This isn’t just a paperwork issue. It’s a legal and financial problem that cuts to the heart of Scientology’s corporate structure, nonprofit compliance, and the myth of growth that David Miscavige has sold to donors and tax authorities alike.
California: Scientology's Stronghold in Collapse
California isn’t just where Scientology began. It’s where the vast majority of its operations are headquartered. PAC Base. Celebrity Centre. The sprawling network of Missions and Orgs that once lined Southern California like Starbucks.
According to official filings, Scientology has incorporated over 130 separate church entities in California since the 1970s. These range from Class V Orgs and Missions to administrative shells and real estate holding companies.
As of mid-2025:
- Over 70% of those California church entities are either suspended, terminated, or have merged out of existence.
- Many were shut down quietly—with no explanation to members or donors.
- Some have remained legally suspended for over a decade, yet are still actively listed on Scientology’s website.
Or the Church of Scientology Mission of Redwood City. Also suspended. Still listed. Still portrayed as part of a growing empire.
This isn’t the exception. It’s the pattern.
The Ghost Church Strategy
So why would Scientology keep promoting churches that are legally dead?
Because David Miscavige is selling an illusion. An illusion of growth. Of stability. Of expansion. It doesn’t matter if a mission has no staff, no income, and no legal status. If it serves the narrative, it stays online.
The Church’s public-facing directory is not a neutral listing of all entities. It’s a curated PR tool. Type "California" into their website’s church locator, and you’ll only get a half dozen results. But search by city—Los Angeles, Pasadena, Inglewood, Glendale—and dozens more appear. The system is designed to obscure the reality, not reveal it.
In reality, many of those locations are:
- Run by Sea Org members (despite being presented as local, autonomous churches)
- Operating under suspended legal entities
- Holding no independent board governance
- Potentially ineligible to solicit donations under California nonprofit law
Why This Matters Legally
The IRS granted Scientology tax-exempt status in 1993 under strict conditions. Among them:
- Local churches must be separately incorporated and governed independently
- There must be no centralized control over finances or daily operations
- All entities must maintain nonprofit compliance with state and federal law
It may also be in violation of:
- California’s nonprofit integrity laws
- State tax law
- Consumer protection statutes related to false representation
The Bigger Picture: From Hundreds to Dozens
In the 1980s and 1990s, Scientology flooded California with new incorporations. By 1995, there were at least 130 distinct active corporate entities tied to Scientology churches, missions, and management fronts across the state.

> _Source material_:
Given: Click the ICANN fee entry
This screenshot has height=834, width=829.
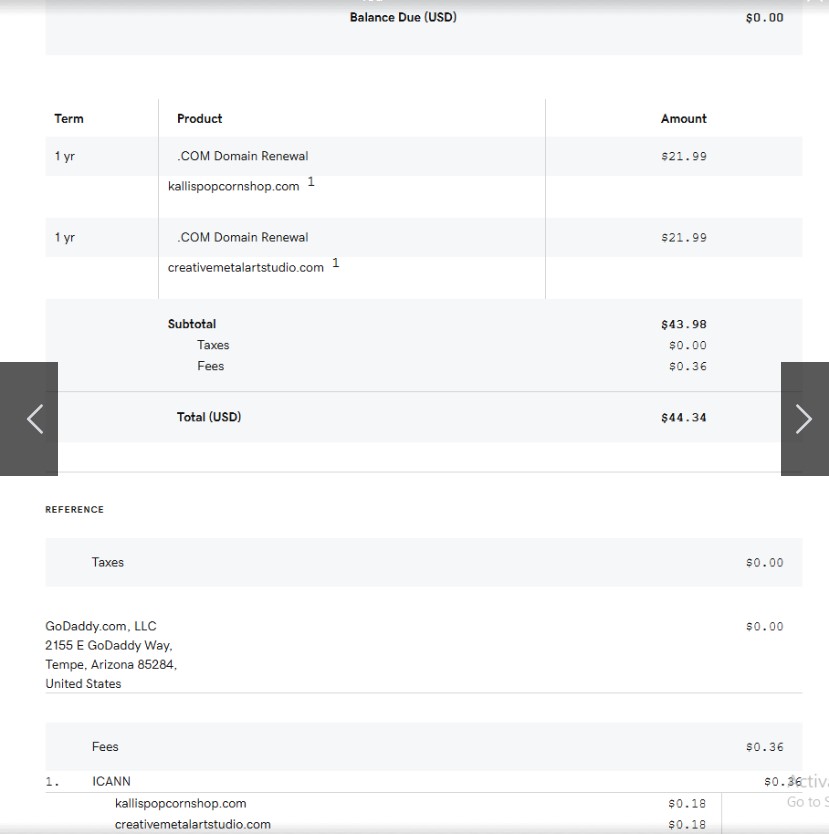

> _Written request 1_: Which cities does the article on Scientology's California church entities name as searches that bring up more locations in the church locator?
> _Written request 2_: According to the article on Scientology's California church entities, in what year did the IRS grant Scientology tax-exempt status?
> _Written request 3_: Carry on the article on Scientology's California church entities from its last sentence.

> _Final result 1_: Los Angeles, Pasadena, Inglewood, Glendale

> _Final result 2_: 1993

> _Final result 3_:
Fast forward to 2025:
- Only around 35 entities are still listed as legally active.
- That’s a 72% decrease in functioning corporate entities in just three decades.
- At least 90 entities have been suspended, terminated, or allowed to lapse into legal nonexistence.
Some were shut down. Others were consolidated or renamed. Most simply disappeared—without notice, without public acknowledgment, and often while still being promoted online as thriving "Ideal" locations.

Meanwhile, Miscavige continues to push the fiction of worldwide growth. Ideal Orgs. Grand openings. Fundraising campaigns. But these are buildings, not churches. Properties, not congregations.
Scientology’s infrastructure isn’t expanding. It’s imploding behind a PR curtain.
The legal protections Miscavige depends on are built on ghost paperwork. The claims of decentralization? Shattered by the reality of Sea Org occupation and top-down command. The truth is visible in state filings.
It’s a paper empire—and it’s burning from the inside.
Sidebar: What’s Going On With 701 Montgomery?
What We Know:
- Purchase Announcement: The Church of Scientology publicly announced in April 2003 that it had acquired 701 Montgomery Street for $5.542 million.
- Dedication Ceremony: David Miscavige officially dedicated the building as the San Francisco Ideal Org in November 2003.
- Public Records: Despite those announcements, no deed has ever been recorded under any Church-related entity. Title, as of the last known filing in 2011, still lists Bank of America.
Under standard real estate law:
- A property purchase isn’t legally complete until a deed is recorded with the county.
- Recording the deed is what puts the public on notice of new ownership.
- Without a recorded deed, there’s no legal evidence the Church actually owns the building.
- The Church never completed the purchase and has been leasing the building. If that’s the case, where did the donations raised for the “purchase” go?
- Title is held under a third-party shell company or trust not visibly connected to Scientology. But if it was never recorded; what’s being hidden?
- A deed was executed but never recorded an extremely irregular and legally risky move, especially for a church soliciting tax-deductible donations.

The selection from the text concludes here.